Jihoon menatap kearah ID card yang menggantung di leher Junkyu.

“Kau tidak membutuhkan ini sementara waktu.” Jihoon melepas ID Card dari Junkyu dengan sekali tarik. Membuat mata Junkyu melebar.

“Sir!”

Degupan jantung Junkyu semakin menggila saat tubuh tegap Jihoon hampir menempel padanya.

“J-jangan!”

“Jangan?” Memasang wajah bosan, Jihoon mengelus pipi kanan Junkyu dengan gerakan lambat, “Memangnya apa yang akan aku lakukan padamu?”

“Tidak! Saya-”

“Apa, hm?”

Tangan Jihoon turun ke leher jenjang Junkyu, meraba pelan membuat bulu kuduk Junkyu meremang.

“Saya masih normal, Sir!”

Jihoon tidak bisa menahan tawanya saat mendengar perkataa Junkyu, “Well... kau kira aku tidak normal? Begitu?”

Tangan Jihoon kini bergerak melepas dasi yang bertengger manis pada Leher Junkyu, lalu melepas tiga kancing teratas.

Syok, tak berkutik. Mimpi buruknya akan terulang kembali.

Jihoon memajukan wajahnya lalu membenamkannya pada ceruk leher Junkyu.

Jilat, hisap, kulum.

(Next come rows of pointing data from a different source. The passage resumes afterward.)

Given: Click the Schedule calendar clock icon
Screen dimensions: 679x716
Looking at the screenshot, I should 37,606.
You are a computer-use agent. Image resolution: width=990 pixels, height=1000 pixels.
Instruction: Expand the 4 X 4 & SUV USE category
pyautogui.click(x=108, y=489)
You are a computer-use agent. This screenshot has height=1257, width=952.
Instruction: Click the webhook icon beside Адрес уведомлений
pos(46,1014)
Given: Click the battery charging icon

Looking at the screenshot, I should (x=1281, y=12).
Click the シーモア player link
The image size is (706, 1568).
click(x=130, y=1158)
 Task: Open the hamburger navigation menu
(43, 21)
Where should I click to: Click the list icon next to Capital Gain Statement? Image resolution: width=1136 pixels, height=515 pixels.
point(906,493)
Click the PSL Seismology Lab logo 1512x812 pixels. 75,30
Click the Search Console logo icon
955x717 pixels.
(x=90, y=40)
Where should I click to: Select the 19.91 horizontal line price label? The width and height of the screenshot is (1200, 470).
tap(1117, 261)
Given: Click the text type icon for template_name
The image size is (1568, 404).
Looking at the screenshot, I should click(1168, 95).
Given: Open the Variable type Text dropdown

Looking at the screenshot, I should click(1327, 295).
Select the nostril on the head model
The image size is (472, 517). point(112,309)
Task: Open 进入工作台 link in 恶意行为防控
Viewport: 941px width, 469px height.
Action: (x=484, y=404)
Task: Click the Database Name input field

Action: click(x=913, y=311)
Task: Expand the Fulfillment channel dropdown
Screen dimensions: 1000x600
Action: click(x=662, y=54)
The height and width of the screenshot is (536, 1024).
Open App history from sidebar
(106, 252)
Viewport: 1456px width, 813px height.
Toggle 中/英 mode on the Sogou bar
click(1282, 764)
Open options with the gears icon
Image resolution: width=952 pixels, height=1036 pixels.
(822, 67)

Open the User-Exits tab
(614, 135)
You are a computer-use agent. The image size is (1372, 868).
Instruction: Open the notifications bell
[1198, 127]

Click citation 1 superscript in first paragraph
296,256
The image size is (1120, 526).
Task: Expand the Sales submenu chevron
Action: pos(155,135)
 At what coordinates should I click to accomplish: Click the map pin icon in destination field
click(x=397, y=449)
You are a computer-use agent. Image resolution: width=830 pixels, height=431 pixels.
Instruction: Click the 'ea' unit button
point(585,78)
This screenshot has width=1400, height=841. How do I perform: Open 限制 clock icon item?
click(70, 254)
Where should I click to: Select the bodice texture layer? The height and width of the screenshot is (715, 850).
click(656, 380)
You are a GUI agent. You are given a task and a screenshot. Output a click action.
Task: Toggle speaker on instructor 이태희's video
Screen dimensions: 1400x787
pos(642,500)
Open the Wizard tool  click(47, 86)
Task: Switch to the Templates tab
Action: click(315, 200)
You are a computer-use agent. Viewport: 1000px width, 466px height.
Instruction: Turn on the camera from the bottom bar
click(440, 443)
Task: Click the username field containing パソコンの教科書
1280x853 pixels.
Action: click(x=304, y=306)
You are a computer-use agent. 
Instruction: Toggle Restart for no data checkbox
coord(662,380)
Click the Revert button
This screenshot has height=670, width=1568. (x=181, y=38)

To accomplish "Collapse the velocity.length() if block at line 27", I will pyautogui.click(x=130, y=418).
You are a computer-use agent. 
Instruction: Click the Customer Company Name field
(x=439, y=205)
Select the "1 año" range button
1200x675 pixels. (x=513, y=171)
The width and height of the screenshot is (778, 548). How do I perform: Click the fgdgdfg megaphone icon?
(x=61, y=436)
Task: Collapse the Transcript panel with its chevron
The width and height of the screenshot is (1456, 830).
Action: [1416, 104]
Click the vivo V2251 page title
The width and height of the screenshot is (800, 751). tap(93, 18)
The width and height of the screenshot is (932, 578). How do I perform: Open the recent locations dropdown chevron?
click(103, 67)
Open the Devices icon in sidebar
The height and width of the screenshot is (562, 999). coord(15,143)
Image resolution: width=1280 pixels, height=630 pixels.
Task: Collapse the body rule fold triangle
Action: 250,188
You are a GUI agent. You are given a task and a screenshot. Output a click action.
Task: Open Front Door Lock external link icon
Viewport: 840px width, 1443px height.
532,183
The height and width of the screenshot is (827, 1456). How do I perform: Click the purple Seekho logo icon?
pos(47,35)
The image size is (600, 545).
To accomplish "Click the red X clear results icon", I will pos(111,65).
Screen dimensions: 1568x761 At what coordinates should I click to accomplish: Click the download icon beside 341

Junkyu hilang akal.

Tubuhnya lemas tapi gemetar seperti parutan kelapa.

“Akh! Hentikan, Sir!”

Junkyu mencoba mendorong Jihoon, tapi dibalas dengan gigitan kuat pada sisi tengkuknya.

Junkyu menjerit tertahan.

Jihoon mengangkat wajahnya, lalu berdecih melihat wajah Junkyu yang memerah dan penuh keringat. “Lihatlah bagaimana wajahmu sekarang bocah normal. Baru ku hisap lehermu, belum belalai gajah kecilmu yang kuhisap.” Ucap Jihoon dengan nada suara mencibir

Nafas Junkyu terengah, membuat yang lebih tua tersenyum sinis.

Jihoon mendekatkan wajahnya pada telinga Junkyu, menjilat pelan lalu berbisik, “Camkan, sekarang kau bukan karyawan Artech lagi. Tapi Pillatepark Corporation. Mengerti kau, bocah?”